Why not try the new Bouncers Satsuma Rock ?


----------



## rtjc (Apr 19, 2009)

Dj.X-Ray said:


> Why not try the new Bouncers Satsuma Rock ?


That's a bloody good shout ^^ :thumb:


----------



## Tips (Mar 27, 2011)

********** ******* Show Glaze. :thumb:

Whatever beef or misunderstanding you have with ********** Efi, put it aside and enjoy their waxes and their custom.

******* Glaze.









******* Glaze.


----------



## efib (Sep 18, 2012)

I'm lucky enough to have the original satsuma rock thanks to jbircy 
I don't think I 'll use it as it is very special to me, but If I don't I will take it !


----------



## efib (Sep 18, 2012)

Tips said:


> ********** ******* Show Glaze. :thumb:
> 
> Whatever beef you have with ********** Efi, put it aside and enjoy their waxes and their custom.
> 
> ...


To be honest I really like the ******* .. we will see, maybe if I'm lucky enough the christmas I can afford for 2 special ones


----------



## Tips (Mar 27, 2011)

Dj.X-Ray said:


> Why not try the new Bouncers Satsuma Rock ?
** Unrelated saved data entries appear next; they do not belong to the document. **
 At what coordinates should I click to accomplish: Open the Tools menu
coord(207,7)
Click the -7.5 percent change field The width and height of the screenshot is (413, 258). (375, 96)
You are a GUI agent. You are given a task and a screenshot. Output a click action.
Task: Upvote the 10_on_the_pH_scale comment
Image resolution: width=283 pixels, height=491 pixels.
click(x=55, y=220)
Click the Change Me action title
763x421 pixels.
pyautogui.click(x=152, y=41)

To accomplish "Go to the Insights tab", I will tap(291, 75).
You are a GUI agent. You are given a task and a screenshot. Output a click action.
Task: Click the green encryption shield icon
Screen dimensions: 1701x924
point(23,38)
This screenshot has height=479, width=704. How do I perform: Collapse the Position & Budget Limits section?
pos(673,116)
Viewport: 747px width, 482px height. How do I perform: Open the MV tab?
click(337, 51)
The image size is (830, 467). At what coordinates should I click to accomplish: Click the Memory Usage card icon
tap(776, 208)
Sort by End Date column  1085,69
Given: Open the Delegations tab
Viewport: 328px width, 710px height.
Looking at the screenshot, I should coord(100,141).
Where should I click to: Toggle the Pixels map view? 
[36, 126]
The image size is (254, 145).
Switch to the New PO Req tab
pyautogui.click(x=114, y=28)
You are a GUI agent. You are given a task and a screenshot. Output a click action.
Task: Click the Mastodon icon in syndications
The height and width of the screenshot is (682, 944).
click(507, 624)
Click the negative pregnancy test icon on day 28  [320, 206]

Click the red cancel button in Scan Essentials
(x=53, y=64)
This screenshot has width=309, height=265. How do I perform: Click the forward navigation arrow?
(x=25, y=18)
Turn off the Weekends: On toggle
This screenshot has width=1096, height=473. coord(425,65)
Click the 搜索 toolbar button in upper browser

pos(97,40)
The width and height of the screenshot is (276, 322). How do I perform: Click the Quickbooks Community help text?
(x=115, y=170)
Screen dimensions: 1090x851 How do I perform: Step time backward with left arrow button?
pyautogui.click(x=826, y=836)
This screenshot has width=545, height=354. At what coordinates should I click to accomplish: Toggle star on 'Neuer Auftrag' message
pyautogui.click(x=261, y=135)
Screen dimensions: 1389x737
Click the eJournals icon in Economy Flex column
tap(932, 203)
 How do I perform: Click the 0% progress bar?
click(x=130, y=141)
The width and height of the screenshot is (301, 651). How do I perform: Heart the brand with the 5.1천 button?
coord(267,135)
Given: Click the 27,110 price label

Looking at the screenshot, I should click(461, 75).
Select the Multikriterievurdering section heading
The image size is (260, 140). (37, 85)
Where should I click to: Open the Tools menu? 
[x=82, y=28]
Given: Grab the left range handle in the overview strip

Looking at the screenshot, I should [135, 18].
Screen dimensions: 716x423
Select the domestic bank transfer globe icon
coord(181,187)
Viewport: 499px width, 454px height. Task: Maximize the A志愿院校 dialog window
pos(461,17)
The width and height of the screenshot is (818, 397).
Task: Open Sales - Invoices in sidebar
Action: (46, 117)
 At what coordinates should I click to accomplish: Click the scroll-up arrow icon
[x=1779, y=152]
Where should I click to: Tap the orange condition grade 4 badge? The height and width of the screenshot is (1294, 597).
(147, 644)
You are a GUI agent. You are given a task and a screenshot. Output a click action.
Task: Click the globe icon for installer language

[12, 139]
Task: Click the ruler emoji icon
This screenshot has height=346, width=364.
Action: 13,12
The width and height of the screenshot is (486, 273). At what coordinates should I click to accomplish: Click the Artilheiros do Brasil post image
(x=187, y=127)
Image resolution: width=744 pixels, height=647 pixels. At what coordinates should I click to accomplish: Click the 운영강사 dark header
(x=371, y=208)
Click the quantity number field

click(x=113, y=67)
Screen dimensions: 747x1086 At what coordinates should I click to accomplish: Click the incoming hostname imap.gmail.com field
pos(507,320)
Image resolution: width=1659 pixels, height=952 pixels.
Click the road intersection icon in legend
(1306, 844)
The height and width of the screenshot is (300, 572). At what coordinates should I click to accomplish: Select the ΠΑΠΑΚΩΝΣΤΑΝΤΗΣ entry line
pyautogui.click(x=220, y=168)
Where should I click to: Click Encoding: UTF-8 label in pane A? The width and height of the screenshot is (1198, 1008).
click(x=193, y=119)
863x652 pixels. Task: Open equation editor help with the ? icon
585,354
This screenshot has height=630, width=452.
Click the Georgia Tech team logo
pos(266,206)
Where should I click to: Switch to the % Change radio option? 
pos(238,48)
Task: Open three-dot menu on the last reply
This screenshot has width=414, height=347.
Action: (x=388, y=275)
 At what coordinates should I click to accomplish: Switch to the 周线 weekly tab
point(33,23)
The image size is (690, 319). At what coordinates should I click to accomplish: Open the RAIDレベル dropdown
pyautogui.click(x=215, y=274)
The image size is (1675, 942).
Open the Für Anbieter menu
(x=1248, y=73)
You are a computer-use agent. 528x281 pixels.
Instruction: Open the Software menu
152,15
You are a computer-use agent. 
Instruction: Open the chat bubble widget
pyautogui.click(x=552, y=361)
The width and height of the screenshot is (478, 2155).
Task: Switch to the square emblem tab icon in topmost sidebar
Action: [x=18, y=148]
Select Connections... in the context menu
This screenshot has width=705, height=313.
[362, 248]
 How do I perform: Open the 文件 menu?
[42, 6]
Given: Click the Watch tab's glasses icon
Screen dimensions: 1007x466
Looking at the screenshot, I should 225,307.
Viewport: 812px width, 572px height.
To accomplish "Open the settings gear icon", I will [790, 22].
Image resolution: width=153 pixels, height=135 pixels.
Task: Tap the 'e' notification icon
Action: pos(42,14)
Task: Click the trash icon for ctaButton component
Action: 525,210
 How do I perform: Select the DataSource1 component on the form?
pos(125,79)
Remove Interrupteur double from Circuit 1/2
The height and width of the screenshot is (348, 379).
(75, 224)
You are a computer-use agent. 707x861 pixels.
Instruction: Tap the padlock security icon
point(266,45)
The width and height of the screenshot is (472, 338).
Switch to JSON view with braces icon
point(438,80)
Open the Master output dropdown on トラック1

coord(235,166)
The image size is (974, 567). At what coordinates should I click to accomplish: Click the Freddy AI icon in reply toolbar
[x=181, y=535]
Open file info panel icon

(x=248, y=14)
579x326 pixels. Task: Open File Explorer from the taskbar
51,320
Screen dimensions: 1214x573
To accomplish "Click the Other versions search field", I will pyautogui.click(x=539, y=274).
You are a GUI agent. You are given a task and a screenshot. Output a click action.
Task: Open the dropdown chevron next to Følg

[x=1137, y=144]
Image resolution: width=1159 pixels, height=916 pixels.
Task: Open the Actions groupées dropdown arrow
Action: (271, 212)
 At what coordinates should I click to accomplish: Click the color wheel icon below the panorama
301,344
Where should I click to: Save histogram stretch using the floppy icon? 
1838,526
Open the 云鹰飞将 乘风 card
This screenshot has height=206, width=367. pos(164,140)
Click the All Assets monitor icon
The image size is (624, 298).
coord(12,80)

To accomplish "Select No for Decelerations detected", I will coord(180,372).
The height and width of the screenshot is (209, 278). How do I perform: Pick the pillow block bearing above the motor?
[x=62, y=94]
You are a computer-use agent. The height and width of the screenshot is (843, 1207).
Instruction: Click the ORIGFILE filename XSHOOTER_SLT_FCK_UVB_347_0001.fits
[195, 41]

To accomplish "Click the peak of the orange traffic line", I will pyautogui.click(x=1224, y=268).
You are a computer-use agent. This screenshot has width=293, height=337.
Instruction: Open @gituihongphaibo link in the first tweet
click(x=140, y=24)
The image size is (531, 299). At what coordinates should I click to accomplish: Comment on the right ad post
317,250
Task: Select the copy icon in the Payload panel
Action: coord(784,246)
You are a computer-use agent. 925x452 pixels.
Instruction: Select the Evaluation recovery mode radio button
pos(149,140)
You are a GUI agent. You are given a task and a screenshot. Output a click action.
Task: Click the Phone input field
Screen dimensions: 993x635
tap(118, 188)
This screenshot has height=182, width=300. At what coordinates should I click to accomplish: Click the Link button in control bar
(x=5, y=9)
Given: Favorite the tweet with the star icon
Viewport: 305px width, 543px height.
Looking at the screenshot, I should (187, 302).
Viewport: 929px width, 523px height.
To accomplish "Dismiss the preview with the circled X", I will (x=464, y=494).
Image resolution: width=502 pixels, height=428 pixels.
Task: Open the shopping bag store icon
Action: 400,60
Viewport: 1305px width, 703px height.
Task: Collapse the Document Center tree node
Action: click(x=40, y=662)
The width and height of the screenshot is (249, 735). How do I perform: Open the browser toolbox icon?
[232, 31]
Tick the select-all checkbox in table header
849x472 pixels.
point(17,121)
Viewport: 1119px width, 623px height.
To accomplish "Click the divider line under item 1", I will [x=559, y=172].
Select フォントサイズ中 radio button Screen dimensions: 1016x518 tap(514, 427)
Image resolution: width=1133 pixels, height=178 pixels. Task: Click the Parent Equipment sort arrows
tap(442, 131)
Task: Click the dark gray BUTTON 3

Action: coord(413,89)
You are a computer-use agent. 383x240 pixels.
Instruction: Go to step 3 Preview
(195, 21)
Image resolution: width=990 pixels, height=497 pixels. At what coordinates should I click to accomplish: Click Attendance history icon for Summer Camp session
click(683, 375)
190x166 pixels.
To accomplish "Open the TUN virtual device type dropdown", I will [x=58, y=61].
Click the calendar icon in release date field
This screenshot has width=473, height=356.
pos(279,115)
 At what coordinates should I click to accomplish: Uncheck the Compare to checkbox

A product very high on the Tipsters wishlist for 2013.

I just couldn't recommend or suggest a product to another member until I've purchased/played with *IT* myself. :thumb:


----------



## DJ X-Ray (Sep 2, 2012)

Tips said:


> A product very high on the Tipsters wishlist for 2013.
> 
> I just can't recommend a product to another member until I've purchased/played with *IT* myself. :thumb:


Yeah i know what you're saying tips but i don't always buy things on the strength of reviews and what bandwagon jumpers suggest i just think coming from Dodo/bouncer it's more than likely good,my mate had some 22 which i tried and liked so i can only see it being just as good or better i'm buying some Satsuma rock myself tonight and i've only seen one review iirc,the way i look at it someone has to take the plunge with these things and i don't mind doing that plus as you probably know i'm a man who believes in prep dictating the finish so it's guaranteed to work for what i want,tbh i've never used a wax in 15 years i haven't got on with


----------



## Tips (Mar 27, 2011)

Dj.X-Ray said:


> Yeah i know what you're saying tips but i don't always buy things on the strength of reviews and what bandwagon jumpers suggest i just think coming from Dodo/bouncer it's more than likely good,my mate had some 22 which i tried and liked so i can only see it being just as good or better i'm buying some Satsuma rock myself tonight and i've only seen one review


Totally agree with you there Gary. :thumb:

Bouncers/DJ pedigree is not in question or the issue here. :wave:

It's just way too many "peeps" recommending or suggesting "brand new" products they don't have ownership off or tried themselves.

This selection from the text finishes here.